Backoff in N-Gram LMs
In Homework 1, you are tasked with fitting a model using real backoff. J&M introduce the idea of backoff (substituting the extremely underspecified n-gram MLE probability estimates with the (likely less sparse) lower order estimates), but only provides the details of what they call stupid backoff, which gives up on the idea of having returning real probabilities and just returns the probability an MLE (n-1)-Gram model would return (if it’s non-zero, of course — if it is 0 we back off further. See the textbook for the details!).
The reason the textbook gives up on returning real probabilities because, to keep it brief, making the math work out is tricky. This also happens to be why I ask you to implement it for real! Figure out how the math works, implement it, and then understand why no one wants to do this. The other reason I ask you to do this is because it acts as a good test of whether you understand some of the probabilistic reasoning behind N-Gram Modeling, which sounds less cruel.
Backing Off
Note that I will be intentionally terse with the idea behind backoff. Make sure you understand the discussion of backoff from the reading first!
So, the first key idea is that stupid backoff will fail to be a probability distribution because the conditional ``probability distribution’’ estimated by the model will often sum to over $1$ — Not a real probability distribution after all. Consider that if we consider only $n$-grams with count $>0$, we will have an MLE estimate of the probability distribution that will sum to 1. Recall that this estimate is…
\[\begin{aligned} p(w_k \mid w_{k-n+1} \dots w_{k-1}) &= \frac{c(w_{k-n+1} \dots w_k)}{\sum_{w_k \in V}c(w_{k-n+1} \dots w_k)} \\ \sum_{w_k \in V} p(w_k \mid w_{k-n+1} \dots w_{k-1}) &= \sum_{w_k \in V}\frac{c(w_{k-n+1} \dots w_k)}{\sum_{w_k \in V}c(w_{k-n+1} \dots w_k)} = 1 \end{aligned}\]If we add any more probability to n-grams with $0$ counts, we’ll have this sum go above 1! This is why stupid backoff does not allow us to have a real probability distribution.
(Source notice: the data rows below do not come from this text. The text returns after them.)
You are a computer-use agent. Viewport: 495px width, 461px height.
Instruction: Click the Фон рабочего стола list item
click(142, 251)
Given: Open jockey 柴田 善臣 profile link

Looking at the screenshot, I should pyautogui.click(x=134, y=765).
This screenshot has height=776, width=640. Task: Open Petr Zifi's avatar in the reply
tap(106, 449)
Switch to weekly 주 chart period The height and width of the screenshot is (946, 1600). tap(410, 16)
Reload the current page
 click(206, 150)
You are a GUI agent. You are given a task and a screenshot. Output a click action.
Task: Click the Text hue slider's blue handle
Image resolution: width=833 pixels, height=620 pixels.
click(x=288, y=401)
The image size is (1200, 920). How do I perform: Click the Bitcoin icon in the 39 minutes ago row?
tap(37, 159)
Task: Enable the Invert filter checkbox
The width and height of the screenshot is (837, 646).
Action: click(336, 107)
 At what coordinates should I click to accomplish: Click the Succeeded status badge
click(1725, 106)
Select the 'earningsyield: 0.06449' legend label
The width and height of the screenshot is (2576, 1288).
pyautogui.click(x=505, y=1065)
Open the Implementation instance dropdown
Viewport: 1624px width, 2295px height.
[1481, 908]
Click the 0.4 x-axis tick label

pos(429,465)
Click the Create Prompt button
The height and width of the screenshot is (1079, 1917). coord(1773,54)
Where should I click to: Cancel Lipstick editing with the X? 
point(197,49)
Our solution in real backoff is to apply discounting: We’ll take some probability from n-grams with non-zero probability in our MLE estimates and give that to those with 0 probability. How much we reserve will be a hyperparameter of our model. In the instructions, I suggest you discount the MLE estimates by a factor of $0 < \delta < 1$, and reserve $1 - \delta$ for unseen n-grams. Thus, we partition the sample space into two pieces: the probability of $w_k$s where we’ve seen the corresponding n-gram (that is, $w_k$ where $c(w_{k-n+1} \dots w_{k}) > 0$) and those which we haven’t seen ($c(w_{k-n+1}\dots w_k) = 0$). For the ones we have seen, we use the MLE estimates above and just add the discount factor!
\[\begin{aligned} p(w_k \mid w_{k-n+1} \dots w_{k-1}) &= \delta\frac{c(w_{k-n+1 \dots w_k})}{\sum_{w_k \in V}c(w_{k-n+1} \dots w_k)} \\ \sum_{w_k \in V} p(w_k \mid w_{k-n+1} \dots w_{k-1}) &= \sum_{w_k \in V}\delta\frac{c(w_{k-n+1 \dots w_k})}{\sum_{w_k \in V}c(w_{k-n+1} \dots w_k)} = \delta \end{aligned}\]So we need the sum for all unseen $w_k$s to sum to $1-\delta$. There is a subtle trick here if you try and take too many shortcuts in assembling this equation though: You can’t just take the MLE estimate of the (n-1)-gram model! Consider that the (n-1)-gram MLE model will have $\sum_{w_k \in V} p(w_k \mid w_{k-n+2} \dpts w_{k-1) = 1$, but we are only summing over $w_k$ if $c(w_{k-n+1} \dots w_{k-1}) = 0$. That means we might come in under $1$ when we sum over all $w_k \in V$ for our backoff model.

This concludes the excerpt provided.